[EXTRACTED INFORMATION Boundary: Start]
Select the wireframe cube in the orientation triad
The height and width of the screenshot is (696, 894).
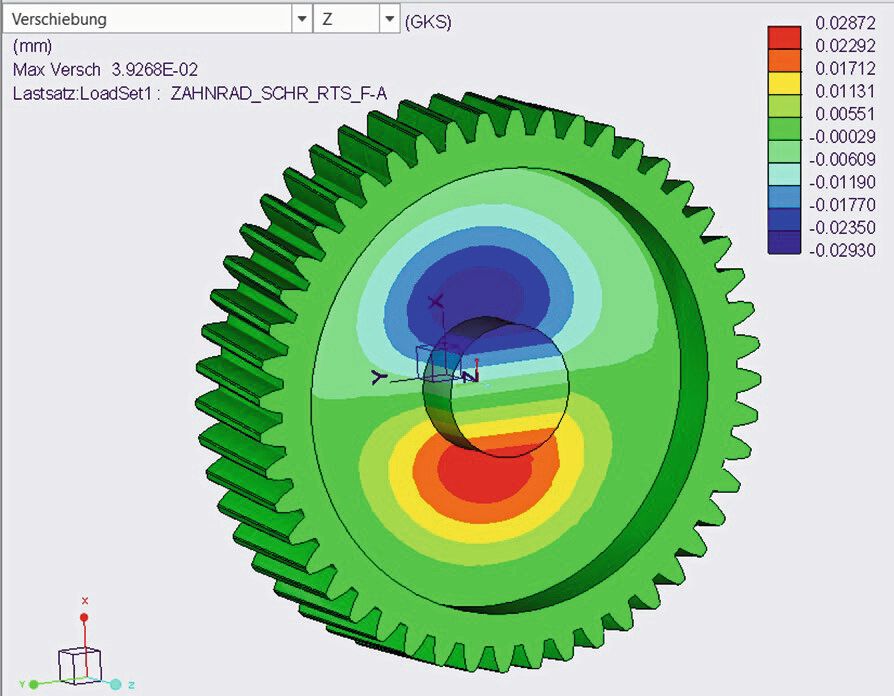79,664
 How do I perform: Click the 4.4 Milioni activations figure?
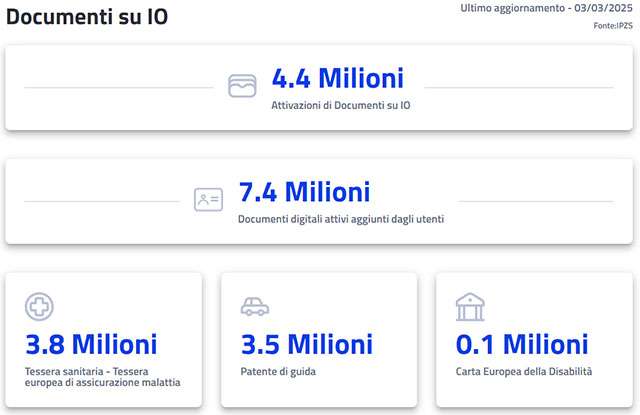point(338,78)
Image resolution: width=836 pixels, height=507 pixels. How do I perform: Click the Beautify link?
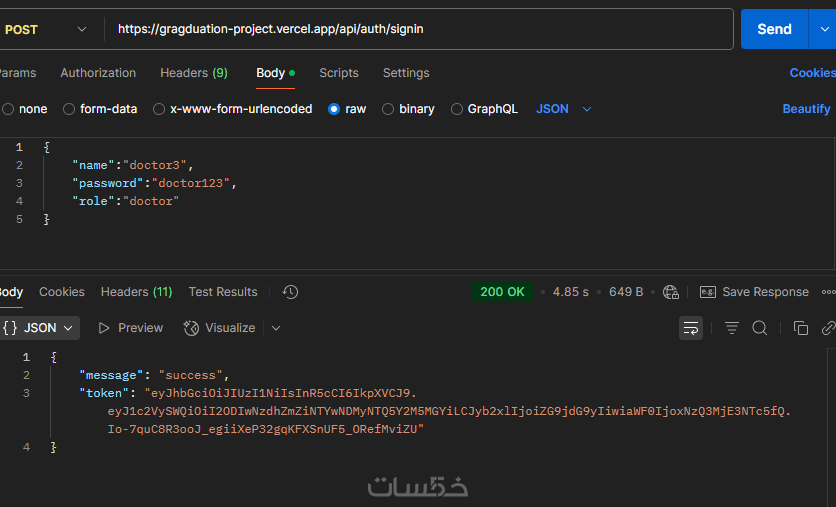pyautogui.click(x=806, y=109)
[EXTRACTED INFORMATION Boundary: End]
**INSTRUCTIONS FOR THE TASK:** Print the whole listing above exactly, and keep every picture out of the copy.

**OUTPUT FOR THIS EXERCISE:**
Select the wireframe cube in the orientation triad
The height and width of the screenshot is (696, 894).
79,664
 How do I perform: Click the 4.4 Milioni activations figure?
point(338,78)
Image resolution: width=836 pixels, height=507 pixels. How do I perform: Click the Beautify link?
pyautogui.click(x=806, y=109)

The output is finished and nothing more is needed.